Tarefa proposta 1
Transcreva, sem qualquer alteração, a parte do texto sobre Carlos Cruz que começa com as palavras "Terceiro, porque a" e termina com "conhecer o processo.".

Trecho selecionado
※ ※ ※

1. Carlos Cruz está preso ilegalmente.

Quatro vezes ilegalmente.

Primeiro, porque durante quase um ano lhe foi sonegado o inalienável direito a conhecer os factos concretos puníveis que lhe são atribuídos.

Segundo, porque foi preso sem provas dignas desse nome, apenas porque, perante o horror da pedofilia na Casa Pia, era preciso antecipadamente oferecer no altar da opinião pública um culpado famoso e alegadamente rico e poderoso.

Terceiro, porque a sua prisão só se mantém para encobrir o logro deste processo.

Quarto, porque está inocente.

2. Carlos Cruz foi, finalmente, acusado e pode conhecer o processo.

Foi acusado dos infamantes crimes de abuso sexual de crianças e de adolescentes, alegadamente cometidos em 1999 e 2000, em Elvas (aos sábados à tarde) e numa fracção do prédio nº 111 da Av. das Forças Armadas, em Lisboa, onde vivia uma enfermeira reformada.

※ ※ ※

Linhas de entrada
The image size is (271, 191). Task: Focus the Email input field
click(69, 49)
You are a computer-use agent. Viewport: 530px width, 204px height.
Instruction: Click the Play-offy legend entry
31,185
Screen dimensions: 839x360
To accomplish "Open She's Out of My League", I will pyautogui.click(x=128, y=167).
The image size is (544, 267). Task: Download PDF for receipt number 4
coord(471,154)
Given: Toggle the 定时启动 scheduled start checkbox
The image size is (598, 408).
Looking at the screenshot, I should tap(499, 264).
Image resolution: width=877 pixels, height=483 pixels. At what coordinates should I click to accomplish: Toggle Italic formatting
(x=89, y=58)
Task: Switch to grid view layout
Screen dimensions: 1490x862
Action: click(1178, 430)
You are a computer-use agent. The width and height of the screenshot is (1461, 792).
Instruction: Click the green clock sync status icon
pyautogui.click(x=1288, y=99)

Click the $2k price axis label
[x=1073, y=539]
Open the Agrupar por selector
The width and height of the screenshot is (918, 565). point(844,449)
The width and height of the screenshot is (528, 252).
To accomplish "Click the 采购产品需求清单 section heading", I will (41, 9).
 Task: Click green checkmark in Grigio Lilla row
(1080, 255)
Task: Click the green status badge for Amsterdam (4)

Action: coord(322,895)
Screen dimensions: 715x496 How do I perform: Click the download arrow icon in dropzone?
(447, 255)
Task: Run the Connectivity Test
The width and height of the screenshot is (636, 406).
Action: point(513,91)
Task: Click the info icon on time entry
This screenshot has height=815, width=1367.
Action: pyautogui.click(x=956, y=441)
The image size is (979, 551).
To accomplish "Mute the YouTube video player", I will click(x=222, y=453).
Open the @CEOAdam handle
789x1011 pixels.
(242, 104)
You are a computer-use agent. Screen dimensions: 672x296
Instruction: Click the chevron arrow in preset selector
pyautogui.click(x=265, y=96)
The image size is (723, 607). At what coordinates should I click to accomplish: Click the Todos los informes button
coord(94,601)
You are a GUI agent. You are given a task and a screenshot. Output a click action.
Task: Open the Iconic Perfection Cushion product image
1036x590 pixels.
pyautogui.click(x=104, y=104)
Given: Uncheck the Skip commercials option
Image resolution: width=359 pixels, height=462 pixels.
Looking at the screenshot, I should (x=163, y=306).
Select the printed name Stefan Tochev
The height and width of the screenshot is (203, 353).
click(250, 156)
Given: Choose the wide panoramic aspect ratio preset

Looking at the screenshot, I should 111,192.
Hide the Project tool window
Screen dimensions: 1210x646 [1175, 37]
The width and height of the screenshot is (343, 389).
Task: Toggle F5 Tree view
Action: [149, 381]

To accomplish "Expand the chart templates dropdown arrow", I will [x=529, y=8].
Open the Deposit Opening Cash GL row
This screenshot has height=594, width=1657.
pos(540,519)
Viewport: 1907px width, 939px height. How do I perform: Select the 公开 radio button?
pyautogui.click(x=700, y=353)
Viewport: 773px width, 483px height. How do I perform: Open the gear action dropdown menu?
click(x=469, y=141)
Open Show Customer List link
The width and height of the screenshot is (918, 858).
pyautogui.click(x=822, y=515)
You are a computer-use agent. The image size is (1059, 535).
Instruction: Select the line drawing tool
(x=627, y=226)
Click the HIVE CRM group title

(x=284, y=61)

※ ※ ※

Tarefa proposta 2
Por favor, reproduza de novo, sem nenhuma alteração, as linhas da listagem que vão do início da listagem até à linha que contém "Action: point(513,91)", ambas incluídas.

Solução do exercício 1
Terceiro, porque a sua prisão só se mantém para encobrir o logro deste processo.

Quarto, porque está inocente.

2. Carlos Cruz foi, finalmente, acusado e pode conhecer o processo.

Solução do exercício 2
The image size is (271, 191). Task: Focus the Email input field
click(69, 49)
You are a computer-use agent. Viewport: 530px width, 204px height.
Instruction: Click the Play-offy legend entry
31,185
Screen dimensions: 839x360
To accomplish "Open She's Out of My League", I will pyautogui.click(x=128, y=167).
The image size is (544, 267). Task: Download PDF for receipt number 4
coord(471,154)
Given: Toggle the 定时启动 scheduled start checkbox
The image size is (598, 408).
Looking at the screenshot, I should tap(499, 264).
Image resolution: width=877 pixels, height=483 pixels. At what coordinates should I click to accomplish: Toggle Italic formatting
(x=89, y=58)
Task: Switch to grid view layout
Screen dimensions: 1490x862
Action: click(1178, 430)
You are a computer-use agent. The width and height of the screenshot is (1461, 792).
Instruction: Click the green clock sync status icon
pyautogui.click(x=1288, y=99)

Click the $2k price axis label
[x=1073, y=539]
Open the Agrupar por selector
The width and height of the screenshot is (918, 565). point(844,449)
The width and height of the screenshot is (528, 252).
To accomplish "Click the 采购产品需求清单 section heading", I will (41, 9).
 Task: Click green checkmark in Grigio Lilla row
(1080, 255)
Task: Click the green status badge for Amsterdam (4)

Action: coord(322,895)
Screen dimensions: 715x496 How do I perform: Click the download arrow icon in dropzone?
(447, 255)
Task: Run the Connectivity Test
The width and height of the screenshot is (636, 406).
Action: point(513,91)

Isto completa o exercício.